Fermi restando i fondamentali diritti, soprattutto la contrattazione aziendale potrebbe condurre alla condivisione di attività rivolte a mantenere il collegamento tra il percorso materno e la vita dell’impresa in modo da evitare quella prolungata estraneità che diventa l’anticamera della rinuncia alla carriera. L’analisi di Maurizio Sacconi, già ministro del Lavoro e presidente degli Amici di Marco Biagi
Il principale quotidiano economico ha oggi dedicato il titolo di “testa” all’ulteriore crollo demografico prodotto nel 2020 dalla caduta delle nascite e dalla crescita dei decessi in conseguenza alla pandemia.
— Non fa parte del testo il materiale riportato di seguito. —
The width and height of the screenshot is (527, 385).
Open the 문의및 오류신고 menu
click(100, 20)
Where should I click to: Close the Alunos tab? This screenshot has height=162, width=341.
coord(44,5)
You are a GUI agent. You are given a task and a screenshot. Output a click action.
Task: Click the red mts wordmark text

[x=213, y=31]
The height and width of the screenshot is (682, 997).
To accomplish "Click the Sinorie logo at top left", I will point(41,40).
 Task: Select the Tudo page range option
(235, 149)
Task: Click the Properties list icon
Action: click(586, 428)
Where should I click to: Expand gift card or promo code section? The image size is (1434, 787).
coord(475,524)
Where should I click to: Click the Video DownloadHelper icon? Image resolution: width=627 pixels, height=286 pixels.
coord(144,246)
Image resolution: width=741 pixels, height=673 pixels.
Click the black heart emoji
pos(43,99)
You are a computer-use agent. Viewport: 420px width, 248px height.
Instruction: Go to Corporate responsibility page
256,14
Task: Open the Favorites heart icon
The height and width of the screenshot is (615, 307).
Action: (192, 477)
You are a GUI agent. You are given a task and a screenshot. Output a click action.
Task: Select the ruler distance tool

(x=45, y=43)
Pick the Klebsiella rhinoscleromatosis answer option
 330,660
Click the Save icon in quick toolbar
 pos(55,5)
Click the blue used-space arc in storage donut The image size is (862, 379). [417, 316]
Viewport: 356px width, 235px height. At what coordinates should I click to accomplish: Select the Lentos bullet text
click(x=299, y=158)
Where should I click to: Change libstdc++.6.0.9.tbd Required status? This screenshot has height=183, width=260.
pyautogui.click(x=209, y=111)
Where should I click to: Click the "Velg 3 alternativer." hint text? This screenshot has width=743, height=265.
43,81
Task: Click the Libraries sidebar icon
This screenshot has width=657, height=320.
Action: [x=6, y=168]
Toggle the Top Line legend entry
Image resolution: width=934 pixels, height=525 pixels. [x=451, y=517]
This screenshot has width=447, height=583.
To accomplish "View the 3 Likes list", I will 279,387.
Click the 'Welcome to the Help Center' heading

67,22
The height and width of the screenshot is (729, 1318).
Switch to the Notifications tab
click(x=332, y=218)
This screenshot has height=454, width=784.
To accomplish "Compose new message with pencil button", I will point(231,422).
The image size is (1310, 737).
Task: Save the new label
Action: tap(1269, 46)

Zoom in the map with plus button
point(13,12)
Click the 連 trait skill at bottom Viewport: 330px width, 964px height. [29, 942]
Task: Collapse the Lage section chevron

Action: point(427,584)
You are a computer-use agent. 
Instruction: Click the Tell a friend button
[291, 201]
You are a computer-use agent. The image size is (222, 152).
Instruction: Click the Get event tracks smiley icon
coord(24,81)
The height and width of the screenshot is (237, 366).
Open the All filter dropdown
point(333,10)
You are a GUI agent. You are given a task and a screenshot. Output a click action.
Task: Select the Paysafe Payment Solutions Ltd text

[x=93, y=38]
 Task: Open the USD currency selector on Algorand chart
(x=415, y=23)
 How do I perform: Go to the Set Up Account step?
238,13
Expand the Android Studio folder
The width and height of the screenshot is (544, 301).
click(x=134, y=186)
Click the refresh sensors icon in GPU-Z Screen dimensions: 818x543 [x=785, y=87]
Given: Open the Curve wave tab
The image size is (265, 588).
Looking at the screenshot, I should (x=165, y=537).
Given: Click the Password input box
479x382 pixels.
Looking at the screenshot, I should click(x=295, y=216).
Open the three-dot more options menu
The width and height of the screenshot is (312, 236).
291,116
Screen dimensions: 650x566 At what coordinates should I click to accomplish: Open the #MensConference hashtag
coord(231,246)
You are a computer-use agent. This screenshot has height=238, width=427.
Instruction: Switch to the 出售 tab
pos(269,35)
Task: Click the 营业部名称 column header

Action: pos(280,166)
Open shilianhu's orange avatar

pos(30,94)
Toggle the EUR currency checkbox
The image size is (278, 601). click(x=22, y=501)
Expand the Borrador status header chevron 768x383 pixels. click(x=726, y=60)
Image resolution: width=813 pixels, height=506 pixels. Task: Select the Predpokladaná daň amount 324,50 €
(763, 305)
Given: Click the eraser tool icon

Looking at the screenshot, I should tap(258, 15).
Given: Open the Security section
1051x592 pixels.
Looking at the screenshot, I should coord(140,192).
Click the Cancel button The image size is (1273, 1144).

Numerose associazioni hanno contemporaneamente promosso un Festival (virtuale) della Vita Nascente in parallelo alla presentazione da parte di parlamentari di varia appartenenza di disegni di legge per l’istituzione di una giornata nazionale dedicata al nostro futuro (demografico).
La prospettiva è drammatica e vi hanno concorso, a partire dalla metà degli anni ‘70, la modestia delle politiche pubbliche di sostegno e la diffusa promozione, nella stessa televisione pubblica, di stili di vita opposti alla scelta responsabile della procreazione. La stessa cultura d’impresa, che nel pensiero unico enfatizza il diversity management con riguardo all’orientamento sessuale dei dipendenti, non ha veramente assunto la natalità come parametro positivo di compimento della madre e della coppia. D’altronde, anche le politiche pubbliche e la contrattazione collettiva centralizzata hanno interpretato la maternità in termini di obblighi e vincoli.
Al contrario, fermi restando i fondamentali diritti, soprattutto la contrattazione aziendale potrebbe condurre alla condivisione di attività rivolte a mantenere il collegamento tra il percorso materno e la vita dell’impresa in modo da evitare quella prolungata estraneità che diventa l’anticamera della rinuncia alla carriera. Informazione, formazione, coinvolgimento costante possono invece rappresentare strumenti utili a che l’impresa riconosca poi l’evoluzione genitoriale del “saper essere”. E comunque accordi che affermano il valore della maternità concorrono ad una cultura della vitalità in parallelo ad azioni pubbliche ben più decise.
Il piano delle riforme, le risorse europee per la ripresa, non possono non assumere l’obiettivo primario del riequilibrio demografico. A questo proposito, a stralcio della stessa riforma fiscale, servirebbe subito una disciplina di marcato favore per le famiglie numerose e la rapida diffusione di servizi di cura per l’infanzia, inclusi quelli condominiali delle “mamme di giorno”.
A fine anno si conclude poi la sperimentazione di “quota 100” per l’uscita flessibile dal mercato del lavoro. Il paradosso ha voluto che la parità di genere sia stata applicata a partire dall’età di pensione dimenticando che le donne adulte (e spesso anche le più giovani come abbiamo constatato nella pandemia) sono ancora penalizzate da percorsi lavorativi discontinui per cui anzianità anagrafica e contributiva coincidono. A differenza degli uomini. Avrebbe quindi senso immaginare una proroga della disciplina transitoria per le donne. Tutte le donne perché tutte hanno dovuto sostenere ruoli rilevanti per la comunità ma non sufficientemente riconosciuti e premiati.
La crisi demografica ci impone di ripartire dalla consapevolezza delle differenze di genere e dalla insostituibile funzione del “materno”.